### ABOUT THIS EXERCISE
Below are the records; tally the lines that include "accomplish" and report only the total.
+++
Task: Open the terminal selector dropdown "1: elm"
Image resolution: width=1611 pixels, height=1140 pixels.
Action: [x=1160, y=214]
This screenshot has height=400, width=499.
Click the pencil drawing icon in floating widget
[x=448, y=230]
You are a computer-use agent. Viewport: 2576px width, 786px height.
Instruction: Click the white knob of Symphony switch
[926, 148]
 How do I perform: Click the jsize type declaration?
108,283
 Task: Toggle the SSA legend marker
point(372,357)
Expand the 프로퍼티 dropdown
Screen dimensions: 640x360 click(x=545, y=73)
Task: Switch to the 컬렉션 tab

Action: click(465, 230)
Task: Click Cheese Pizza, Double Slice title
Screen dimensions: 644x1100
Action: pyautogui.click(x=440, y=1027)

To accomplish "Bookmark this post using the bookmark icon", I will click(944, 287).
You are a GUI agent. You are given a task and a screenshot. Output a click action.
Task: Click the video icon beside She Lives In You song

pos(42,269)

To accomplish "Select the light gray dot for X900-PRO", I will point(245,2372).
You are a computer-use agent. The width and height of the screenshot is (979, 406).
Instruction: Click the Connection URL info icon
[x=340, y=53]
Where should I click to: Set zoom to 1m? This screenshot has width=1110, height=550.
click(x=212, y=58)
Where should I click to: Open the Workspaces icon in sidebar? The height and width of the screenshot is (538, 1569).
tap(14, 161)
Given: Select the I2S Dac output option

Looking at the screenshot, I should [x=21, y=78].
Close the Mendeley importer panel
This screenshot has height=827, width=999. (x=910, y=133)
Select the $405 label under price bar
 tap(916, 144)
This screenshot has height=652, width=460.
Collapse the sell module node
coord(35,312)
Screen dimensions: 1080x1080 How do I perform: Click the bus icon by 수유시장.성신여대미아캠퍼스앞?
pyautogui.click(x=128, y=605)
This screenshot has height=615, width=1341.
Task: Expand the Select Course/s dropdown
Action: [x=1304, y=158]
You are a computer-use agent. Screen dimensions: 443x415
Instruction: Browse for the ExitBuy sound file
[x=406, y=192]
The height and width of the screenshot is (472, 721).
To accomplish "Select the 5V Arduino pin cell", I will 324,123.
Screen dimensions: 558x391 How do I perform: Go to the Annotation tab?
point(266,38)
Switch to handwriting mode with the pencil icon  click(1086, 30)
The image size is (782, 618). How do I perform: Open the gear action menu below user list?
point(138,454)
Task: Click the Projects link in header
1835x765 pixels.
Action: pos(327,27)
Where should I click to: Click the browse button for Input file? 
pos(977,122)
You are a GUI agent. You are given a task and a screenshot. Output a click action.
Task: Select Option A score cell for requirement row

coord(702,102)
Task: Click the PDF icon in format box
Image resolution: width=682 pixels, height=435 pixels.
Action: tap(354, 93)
+++
### ANSWER FOR THE TASK
3